Sanctum Cloud Proxy

Sanctum Cloud Proxy — A massive glowing secure gateway vault with five reinforced energy barriers protecting a data stream.

When your haus talks to the cloud, it shouldn’t just ask for an API key and hope for the best. Our original sanctum-cloud-proxy was a 100-line Python script that implemented “Military-Grade” security checks: fetching keys securely, tracking costs, and managing fallbacks. It was functional, but it kept the Python interpreter chained to our most critical networking path.

We have ported the entire 5-layer hardening suite directly into the existing sanctum-proxy Rust crate. The Python proxy is dead; the native Rust daemon on port 4040 now does it all.

How It Works

The sanctum-proxy runs on 10.10.10.1:4040. It intercepts all LLM API requests and subjects them to 5 layers of verification before forwarding them to the external cloud (like Anthropic or OpenRouter) or routing them to local models.

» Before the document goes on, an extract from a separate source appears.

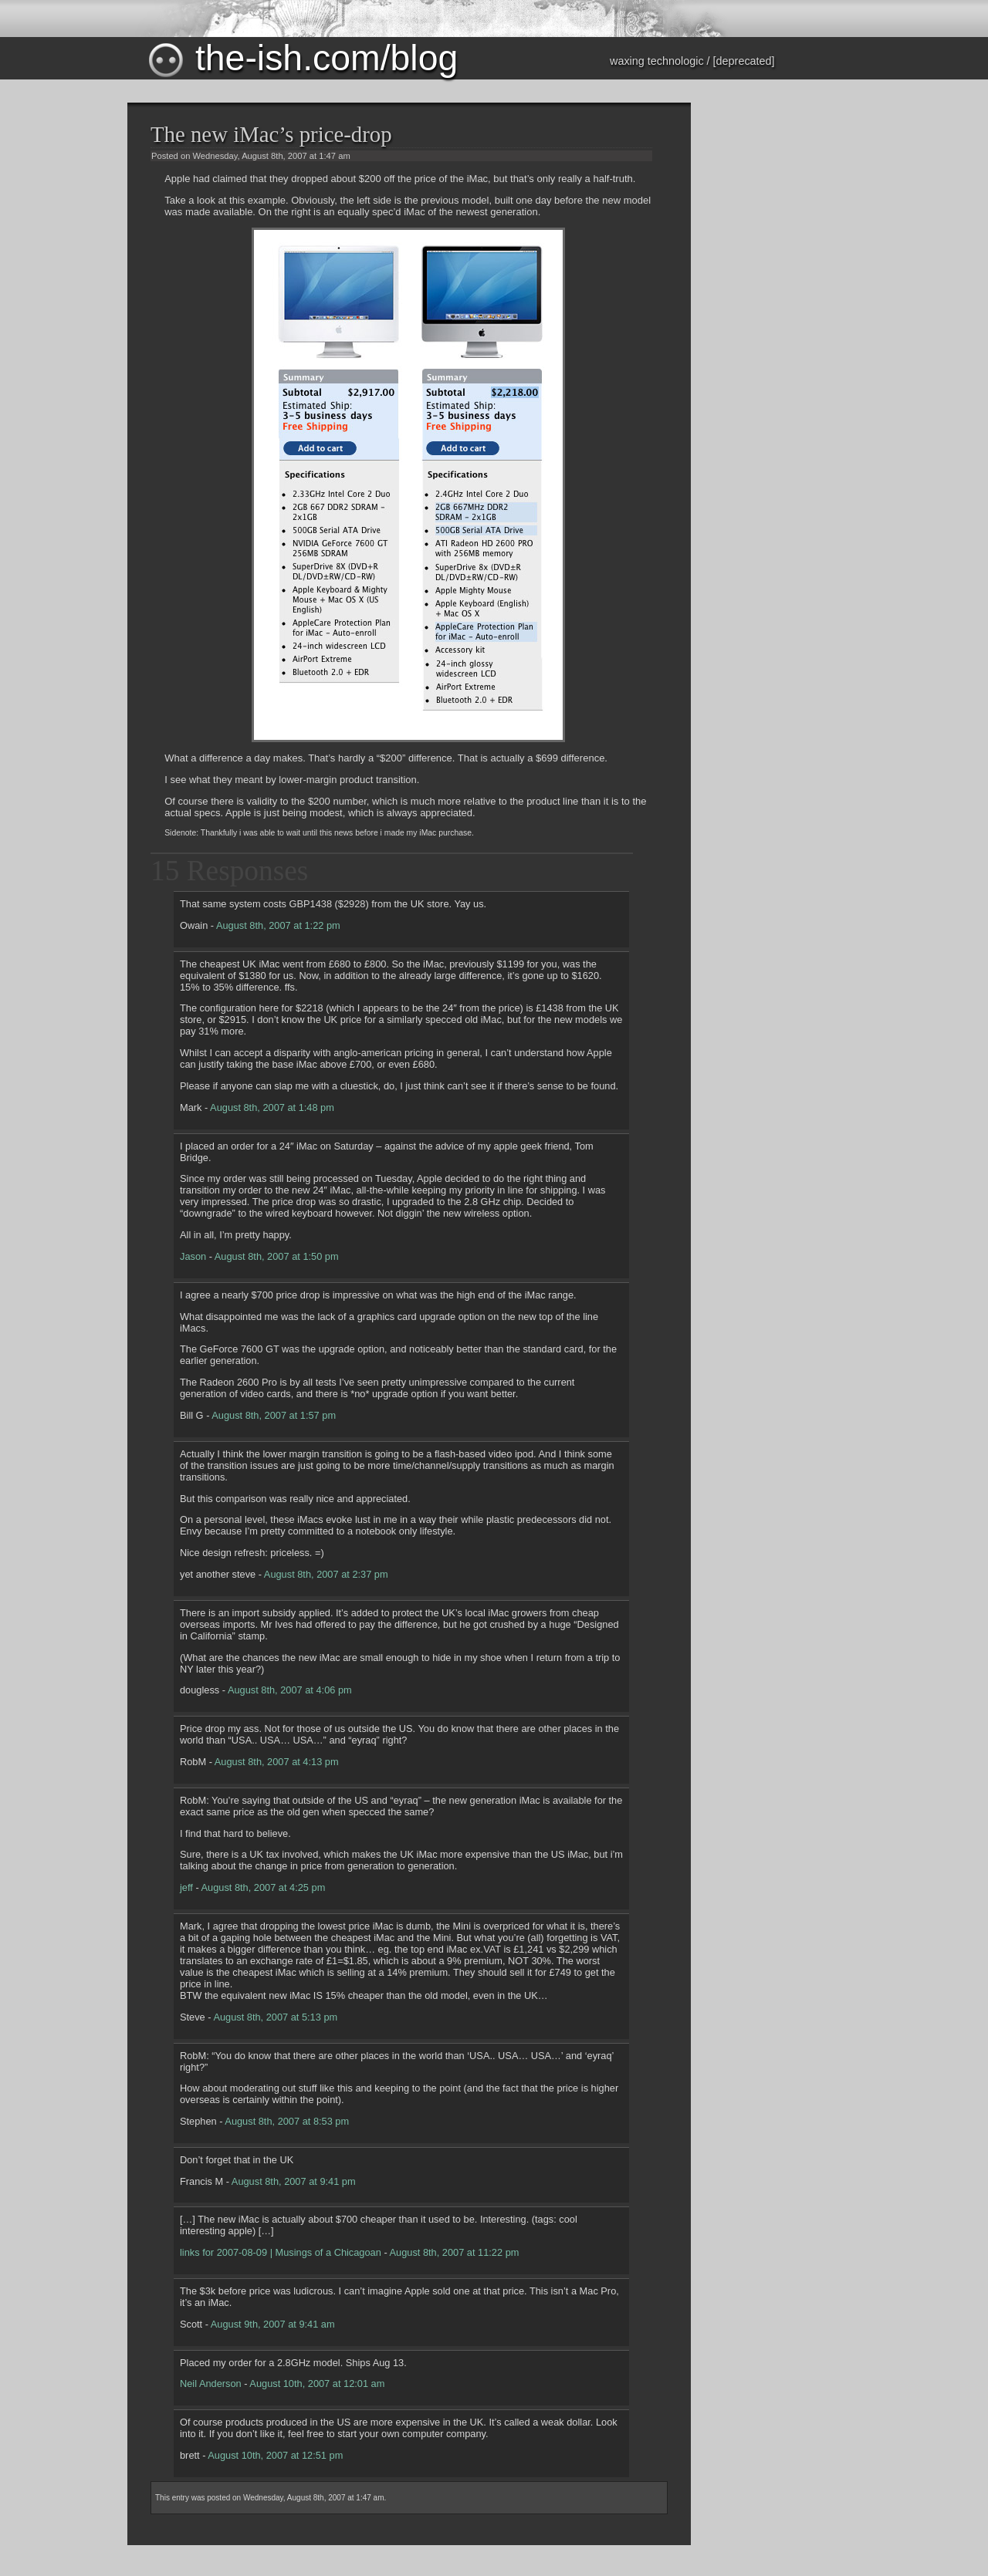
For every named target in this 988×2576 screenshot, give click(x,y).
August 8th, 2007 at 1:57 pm (273, 1415)
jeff (186, 1887)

A technical sketch of a five-layer vault shielding a central data node.

The 5 Layers of Hardening

Key Security — No API keys exist in source code, .env files, or Git. The proxy securely requests credentials at runtime using the native security-framework Rust crate to query the macOS Secure Enclave directly. If a key is missing, it dynamically prompts the user via an AppleScript dialog or CLI to securely store it.
Fallback Chain — If a cloud provider returns a 429 Rate Limit, a 500 Server Error, or times out, the proxy automatically falls back to local models (first coder-14b, then the local gemma-4 31B model) without the client ever knowing the cloud failed.
Cost Control (Daily Caps) — The proxy tracks real-time USD spend in memory. It applies hardcoded daily budgets per agent (windu=$2.00, mothma=$2.00, jocasta=$1.50, default=$0.50). If an agent blows their budget, cloud models are silently dropped from their available routes, forcing them onto local inference.
Audit Trail & Observability — Every single request is logged into a structured JSONL file (~/.sanctum/logs/cloud-proxy-audit.jsonl). Additionally, the proxy natively exposes a live /stats HTTP endpoint on port 4040, allowing for real-time visibility into who spent what today, without ever needing to parse logs manually.
Rate Limiting — An internal token bucket tracks provider quotas and implements exponential backoff to gracefully handle high traffic spikes.

Why Rust?

LLM routing sits on the critical path for every autonomous action in the Sanctum. The previous Python implementation added measurable latency during HTTP parsing and context switching.

By folding the hardening logic into the sanctum-proxy Rust binary:

We eliminated the Python interpreter and the requests library overhead.
Memory usage dropped from ~45MB to ~4MB.
Concurrency improved massively via the tokio async runtime.
The entire routing architecture (both smart intent routing and security hardening) is now unified in one repository, sanctum-rs.

Configuration & Dynamic Healing

The proxy loads its initial settings from ~/.sanctum/sanctum-proxy/config.yaml, but the architecture incorporates “Apple-like” intelligence:

Zero-Config Hot Reloading: Changes made to the config.yaml file are picked up instantly via the notify crate, seamlessly swapping the new configuration into memory (via arc-swap) without ever dropping an active Server-Sent Event (SSE) stream.
Zero Trust Architecture: The proxy does not trust the agents. It intercepts requests, verifies the agent’s identity via headers or endpoint routing, and calculates the cost independently. If an agent tries to hallucinate a cheaper model name to bypass its budget, the proxy will catch it and bill the actual tokens used.